- _PROBLEM_: Collect every line in the entries below that contains the word "panel", matching its case exactly.

- _Entries for finding text and elements_:
* begin *

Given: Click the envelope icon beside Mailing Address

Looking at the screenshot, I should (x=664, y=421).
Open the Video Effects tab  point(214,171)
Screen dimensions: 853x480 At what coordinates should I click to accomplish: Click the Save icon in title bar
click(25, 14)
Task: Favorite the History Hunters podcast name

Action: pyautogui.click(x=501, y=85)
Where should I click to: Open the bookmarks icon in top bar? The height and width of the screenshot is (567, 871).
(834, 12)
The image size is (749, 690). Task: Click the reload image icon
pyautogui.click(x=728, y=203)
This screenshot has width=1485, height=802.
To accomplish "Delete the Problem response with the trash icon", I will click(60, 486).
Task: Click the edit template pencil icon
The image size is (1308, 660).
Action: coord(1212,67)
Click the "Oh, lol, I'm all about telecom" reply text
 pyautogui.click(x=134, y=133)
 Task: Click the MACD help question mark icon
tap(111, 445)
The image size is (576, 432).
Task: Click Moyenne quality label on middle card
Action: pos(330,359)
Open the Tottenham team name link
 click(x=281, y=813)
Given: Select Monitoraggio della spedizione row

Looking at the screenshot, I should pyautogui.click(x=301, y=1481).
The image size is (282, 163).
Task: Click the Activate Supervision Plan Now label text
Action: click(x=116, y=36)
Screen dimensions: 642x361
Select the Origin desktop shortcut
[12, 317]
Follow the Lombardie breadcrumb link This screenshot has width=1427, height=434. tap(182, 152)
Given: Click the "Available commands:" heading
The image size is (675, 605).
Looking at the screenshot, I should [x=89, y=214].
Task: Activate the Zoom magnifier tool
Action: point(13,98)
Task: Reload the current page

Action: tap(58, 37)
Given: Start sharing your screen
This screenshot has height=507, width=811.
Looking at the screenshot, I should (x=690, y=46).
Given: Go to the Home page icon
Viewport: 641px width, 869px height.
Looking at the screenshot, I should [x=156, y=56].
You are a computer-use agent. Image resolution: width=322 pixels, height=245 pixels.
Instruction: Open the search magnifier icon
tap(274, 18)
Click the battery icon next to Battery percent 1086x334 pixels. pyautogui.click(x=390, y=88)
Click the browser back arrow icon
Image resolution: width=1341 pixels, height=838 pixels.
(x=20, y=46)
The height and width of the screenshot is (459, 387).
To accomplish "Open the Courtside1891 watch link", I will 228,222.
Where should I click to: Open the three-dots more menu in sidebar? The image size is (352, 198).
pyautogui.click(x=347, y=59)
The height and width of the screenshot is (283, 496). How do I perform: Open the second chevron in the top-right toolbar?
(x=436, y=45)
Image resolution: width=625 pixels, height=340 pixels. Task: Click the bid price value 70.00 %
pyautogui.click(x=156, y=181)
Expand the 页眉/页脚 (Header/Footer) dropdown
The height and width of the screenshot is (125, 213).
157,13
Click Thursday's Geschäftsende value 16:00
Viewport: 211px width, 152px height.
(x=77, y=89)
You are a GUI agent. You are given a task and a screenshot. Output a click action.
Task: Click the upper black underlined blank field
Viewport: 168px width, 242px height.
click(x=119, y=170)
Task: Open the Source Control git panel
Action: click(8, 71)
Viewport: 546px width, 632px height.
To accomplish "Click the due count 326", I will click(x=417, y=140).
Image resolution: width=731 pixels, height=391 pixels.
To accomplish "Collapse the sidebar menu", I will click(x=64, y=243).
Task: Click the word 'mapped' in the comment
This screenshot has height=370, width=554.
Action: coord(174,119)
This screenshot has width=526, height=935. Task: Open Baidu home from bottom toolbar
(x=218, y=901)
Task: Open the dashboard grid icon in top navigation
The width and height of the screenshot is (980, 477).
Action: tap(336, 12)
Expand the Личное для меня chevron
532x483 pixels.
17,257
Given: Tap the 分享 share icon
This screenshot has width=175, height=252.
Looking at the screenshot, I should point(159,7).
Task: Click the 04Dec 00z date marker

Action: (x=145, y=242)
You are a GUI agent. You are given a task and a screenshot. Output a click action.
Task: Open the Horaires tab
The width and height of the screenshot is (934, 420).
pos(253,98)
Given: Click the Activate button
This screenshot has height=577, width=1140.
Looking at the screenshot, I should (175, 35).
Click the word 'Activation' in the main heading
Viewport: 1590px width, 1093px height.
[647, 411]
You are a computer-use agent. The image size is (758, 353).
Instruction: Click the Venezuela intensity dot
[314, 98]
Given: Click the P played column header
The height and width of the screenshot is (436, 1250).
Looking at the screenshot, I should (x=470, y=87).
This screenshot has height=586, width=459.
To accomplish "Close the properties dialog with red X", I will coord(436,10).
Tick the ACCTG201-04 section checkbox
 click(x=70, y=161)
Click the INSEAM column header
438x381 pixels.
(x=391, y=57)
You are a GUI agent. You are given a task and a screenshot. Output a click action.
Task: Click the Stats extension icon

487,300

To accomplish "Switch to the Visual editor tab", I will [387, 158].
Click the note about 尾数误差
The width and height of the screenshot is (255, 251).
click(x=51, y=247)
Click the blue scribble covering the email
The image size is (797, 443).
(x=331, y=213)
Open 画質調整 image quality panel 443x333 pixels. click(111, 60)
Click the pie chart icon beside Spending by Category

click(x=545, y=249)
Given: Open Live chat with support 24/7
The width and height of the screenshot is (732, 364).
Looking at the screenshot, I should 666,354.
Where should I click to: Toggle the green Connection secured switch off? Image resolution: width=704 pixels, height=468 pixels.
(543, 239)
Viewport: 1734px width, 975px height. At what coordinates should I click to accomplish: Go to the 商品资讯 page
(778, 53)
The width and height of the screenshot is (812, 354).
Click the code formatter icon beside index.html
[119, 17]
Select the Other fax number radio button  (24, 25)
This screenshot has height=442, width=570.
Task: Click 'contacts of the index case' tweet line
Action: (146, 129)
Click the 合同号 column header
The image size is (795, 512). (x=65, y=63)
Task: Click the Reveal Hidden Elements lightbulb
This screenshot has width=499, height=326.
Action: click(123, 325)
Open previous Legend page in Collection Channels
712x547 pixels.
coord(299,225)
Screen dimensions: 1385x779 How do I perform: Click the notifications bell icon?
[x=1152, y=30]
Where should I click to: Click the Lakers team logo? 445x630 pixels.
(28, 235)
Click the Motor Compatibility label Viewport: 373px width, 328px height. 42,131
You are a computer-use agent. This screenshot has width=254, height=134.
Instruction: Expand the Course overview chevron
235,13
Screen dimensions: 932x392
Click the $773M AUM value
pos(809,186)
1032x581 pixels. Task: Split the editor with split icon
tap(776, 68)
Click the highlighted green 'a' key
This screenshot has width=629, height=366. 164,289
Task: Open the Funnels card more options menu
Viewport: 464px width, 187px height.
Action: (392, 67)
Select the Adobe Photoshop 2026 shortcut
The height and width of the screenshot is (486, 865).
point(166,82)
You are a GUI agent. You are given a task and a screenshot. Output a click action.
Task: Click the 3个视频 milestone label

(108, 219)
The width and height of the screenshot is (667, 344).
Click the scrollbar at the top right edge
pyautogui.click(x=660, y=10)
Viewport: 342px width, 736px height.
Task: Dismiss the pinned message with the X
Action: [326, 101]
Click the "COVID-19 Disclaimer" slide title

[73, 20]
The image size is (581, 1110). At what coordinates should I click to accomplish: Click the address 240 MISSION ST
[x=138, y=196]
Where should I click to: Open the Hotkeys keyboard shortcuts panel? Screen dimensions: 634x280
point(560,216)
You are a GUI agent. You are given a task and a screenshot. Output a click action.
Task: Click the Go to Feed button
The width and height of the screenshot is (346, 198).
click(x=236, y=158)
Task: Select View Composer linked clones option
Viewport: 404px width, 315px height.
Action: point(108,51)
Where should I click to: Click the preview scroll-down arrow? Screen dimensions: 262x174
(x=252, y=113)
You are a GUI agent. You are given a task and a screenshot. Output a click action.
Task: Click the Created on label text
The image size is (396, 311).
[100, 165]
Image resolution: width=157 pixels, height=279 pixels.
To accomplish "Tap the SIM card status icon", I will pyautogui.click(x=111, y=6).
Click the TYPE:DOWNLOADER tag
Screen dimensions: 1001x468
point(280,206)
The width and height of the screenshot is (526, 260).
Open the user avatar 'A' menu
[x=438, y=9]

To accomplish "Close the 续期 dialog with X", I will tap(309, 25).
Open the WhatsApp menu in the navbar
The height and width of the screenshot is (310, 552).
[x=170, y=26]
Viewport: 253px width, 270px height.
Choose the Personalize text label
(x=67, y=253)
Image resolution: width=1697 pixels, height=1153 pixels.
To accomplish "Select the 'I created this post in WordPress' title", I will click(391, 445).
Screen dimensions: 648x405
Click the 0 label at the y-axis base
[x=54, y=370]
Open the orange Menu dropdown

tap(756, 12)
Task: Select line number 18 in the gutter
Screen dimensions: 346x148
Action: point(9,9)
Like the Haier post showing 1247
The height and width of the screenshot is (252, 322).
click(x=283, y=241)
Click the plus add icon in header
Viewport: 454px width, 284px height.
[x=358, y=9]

* end *

- _SOLUTION TO THE PROBLEM_:
Task: Open the Source Control git panel
Open 画質調整 image quality panel 443x333 pixels. click(111, 60)
Where should I click to: Open the Hotkeys keyboard shortcuts panel? Screen dimensions: 634x280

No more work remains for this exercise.